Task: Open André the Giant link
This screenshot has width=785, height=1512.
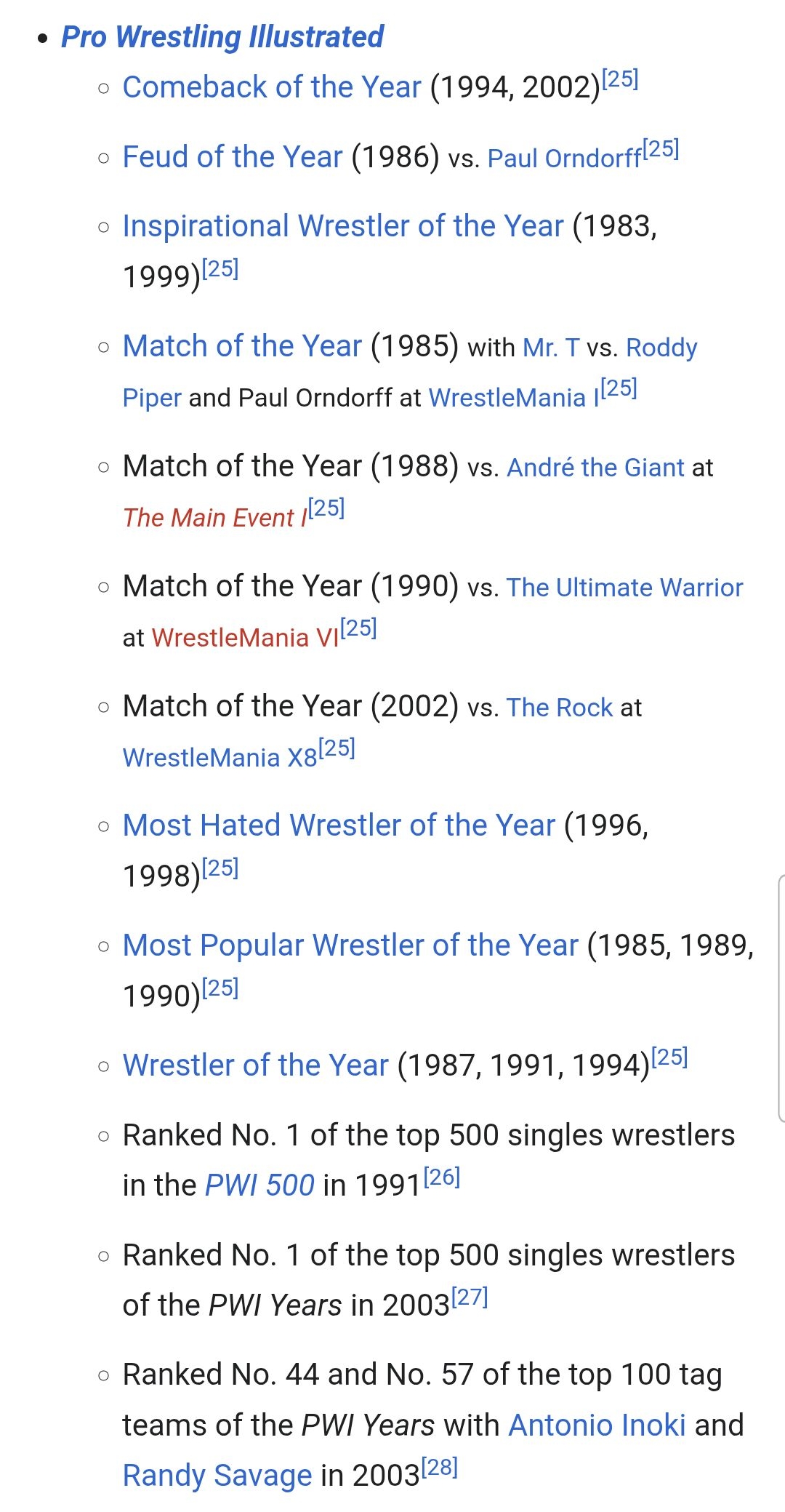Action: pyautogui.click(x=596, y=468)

==

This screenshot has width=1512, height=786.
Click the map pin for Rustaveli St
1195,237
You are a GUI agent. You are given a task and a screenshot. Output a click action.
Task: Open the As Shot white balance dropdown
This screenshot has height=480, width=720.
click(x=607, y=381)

* What the task asks *
Pull every line containing the word "Open" out of the entries above.

* Answer *
Task: Open André the Giant link
Task: Open the As Shot white balance dropdown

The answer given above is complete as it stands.